In 300: Rise of an Empire, Eva Green commands a navy and bares her navel with equal aplomb. Cast as Artemisia, a Greek orphan adopted by the Persian conqueror King Darius (Igal Naor) – and thus the de facto stepsister to his sociopath-in-waiting son Xerxes (Rodrigo Santoro – Green revels in her warrior-woman character and her wardrobe, including some spiky body armour that makes her look like a sexy stegosaurus. Because Artemisia is on the wrong side of a brutal campaign being waged against her countrymen by the now-grown Xerxes, she is ostensibly the film's villainess, and plenty of Greeks die by her nimble hand. But Green's reckless abandon in the part makes it hard to root against her.
She's definitely more appealing than our nominal hero, the bearded Greek general Themistokles, played by the young Australian actor Sullivan Stapleton. In the original 300, Gerard Butler cut a kingly figure as the Spartan leader Leonidas but Stapleton doesn't quite have enough cartoon-brute presence to carry the day. In fact, fans of 300 might sit hoping for a cameo from Butler considering that the story here takes place mostly concurrently with the events of the first film. It's being marketed as a sequel, but Rise of an Empire is more accurately described as an extension of the 300 universe, like an add-on content pack for a video game.

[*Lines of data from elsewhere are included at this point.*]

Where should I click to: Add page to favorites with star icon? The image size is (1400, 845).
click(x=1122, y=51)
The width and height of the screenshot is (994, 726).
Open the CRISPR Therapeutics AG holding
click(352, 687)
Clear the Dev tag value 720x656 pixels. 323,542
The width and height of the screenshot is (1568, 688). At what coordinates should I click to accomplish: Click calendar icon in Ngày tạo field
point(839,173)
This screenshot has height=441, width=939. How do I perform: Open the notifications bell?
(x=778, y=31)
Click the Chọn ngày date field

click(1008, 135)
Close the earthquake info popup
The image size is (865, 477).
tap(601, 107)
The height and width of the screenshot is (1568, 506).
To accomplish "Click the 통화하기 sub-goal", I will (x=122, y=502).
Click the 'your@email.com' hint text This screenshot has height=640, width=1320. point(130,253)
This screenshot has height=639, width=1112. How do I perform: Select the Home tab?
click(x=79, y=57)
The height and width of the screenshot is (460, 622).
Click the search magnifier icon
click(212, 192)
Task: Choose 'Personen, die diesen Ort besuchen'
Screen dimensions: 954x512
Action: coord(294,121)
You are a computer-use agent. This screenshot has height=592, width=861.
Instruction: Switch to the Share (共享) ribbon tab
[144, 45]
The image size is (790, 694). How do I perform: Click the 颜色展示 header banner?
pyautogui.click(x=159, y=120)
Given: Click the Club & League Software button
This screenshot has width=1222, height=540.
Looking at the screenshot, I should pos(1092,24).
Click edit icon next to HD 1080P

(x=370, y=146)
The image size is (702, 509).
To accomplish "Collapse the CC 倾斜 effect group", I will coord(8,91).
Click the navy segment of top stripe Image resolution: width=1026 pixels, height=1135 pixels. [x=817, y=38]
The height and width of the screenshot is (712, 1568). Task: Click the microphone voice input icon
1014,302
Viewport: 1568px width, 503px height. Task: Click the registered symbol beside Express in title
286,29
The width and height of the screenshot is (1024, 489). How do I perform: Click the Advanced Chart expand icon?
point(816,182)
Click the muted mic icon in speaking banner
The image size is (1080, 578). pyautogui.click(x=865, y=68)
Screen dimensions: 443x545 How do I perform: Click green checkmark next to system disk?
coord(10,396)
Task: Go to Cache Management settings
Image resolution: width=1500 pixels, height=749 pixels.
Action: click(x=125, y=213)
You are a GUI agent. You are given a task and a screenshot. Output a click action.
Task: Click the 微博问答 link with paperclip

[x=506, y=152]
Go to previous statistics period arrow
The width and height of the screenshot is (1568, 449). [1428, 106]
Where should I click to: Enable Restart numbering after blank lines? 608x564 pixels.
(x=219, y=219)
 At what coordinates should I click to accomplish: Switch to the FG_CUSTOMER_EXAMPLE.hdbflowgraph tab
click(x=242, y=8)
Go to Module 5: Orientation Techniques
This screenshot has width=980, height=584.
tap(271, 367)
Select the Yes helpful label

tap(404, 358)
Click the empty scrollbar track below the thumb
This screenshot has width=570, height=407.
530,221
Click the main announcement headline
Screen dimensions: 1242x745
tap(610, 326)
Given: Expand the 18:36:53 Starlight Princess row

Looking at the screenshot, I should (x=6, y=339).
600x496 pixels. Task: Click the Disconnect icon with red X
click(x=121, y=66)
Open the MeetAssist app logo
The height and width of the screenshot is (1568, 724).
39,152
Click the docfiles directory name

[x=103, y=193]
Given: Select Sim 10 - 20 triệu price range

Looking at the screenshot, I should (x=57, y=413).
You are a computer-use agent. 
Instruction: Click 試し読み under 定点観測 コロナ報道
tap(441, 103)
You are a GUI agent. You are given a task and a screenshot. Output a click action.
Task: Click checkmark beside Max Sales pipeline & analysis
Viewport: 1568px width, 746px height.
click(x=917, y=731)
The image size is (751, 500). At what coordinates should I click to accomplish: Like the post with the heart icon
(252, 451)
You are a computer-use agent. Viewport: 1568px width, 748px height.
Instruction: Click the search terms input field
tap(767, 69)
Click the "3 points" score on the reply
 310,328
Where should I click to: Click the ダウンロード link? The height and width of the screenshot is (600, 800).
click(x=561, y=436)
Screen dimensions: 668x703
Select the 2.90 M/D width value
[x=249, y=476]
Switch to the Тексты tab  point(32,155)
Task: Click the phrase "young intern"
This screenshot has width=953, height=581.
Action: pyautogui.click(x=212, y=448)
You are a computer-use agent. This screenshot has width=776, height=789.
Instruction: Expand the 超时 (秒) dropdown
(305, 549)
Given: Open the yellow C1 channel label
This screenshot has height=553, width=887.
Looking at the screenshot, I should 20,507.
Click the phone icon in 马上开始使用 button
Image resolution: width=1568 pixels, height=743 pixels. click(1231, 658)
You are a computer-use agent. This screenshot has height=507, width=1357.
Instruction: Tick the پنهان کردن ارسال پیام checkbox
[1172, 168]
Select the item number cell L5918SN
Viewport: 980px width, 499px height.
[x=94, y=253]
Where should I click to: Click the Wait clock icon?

Taking over in the director's chair for Zack Snyder, Noam Murro utilizes a similarly video-game-esque visual scheme, all digitally assisted tracking shots, teeming battlefield tableaus, and spurting carotid arteries. This Xbox aesthetic was at least somewhat unique when 300 came out in 2006, but seven years' worth of slicked-up sword-and-sandal epics has diminished its novelty significantly. At least one large-scale battle sequence, set aboard a flaming wooden ship and climaxing with the surreal sight of sea serpents snacking on the capsized casualties, has a certain loony grandeur, but Murro doesn't have Snyder's talent for either violence or velocity, even as he keeps doubling down on both.
Critics who called out 300's underlying political allegory – the democratic West staving off the Middle Eastern barbarians at the gate – will find more of the same here, as will those who giggled at the original film's homoeroticism find plenty more well-oiled torsos and basso-voiced speeches about brotherhood and honour. At the same time, Murro does his best to play up the lustful dynamic between Artemisia and Themistokles, whose mutual respect for the other's military tactics masks a palpable attraction. By throwing herself headfirst into scenes that a more cautious actress might beg off, Green earns herself a citation for valour – a Purple Heart in a movie that's otherwise way too grim and grey for its own good.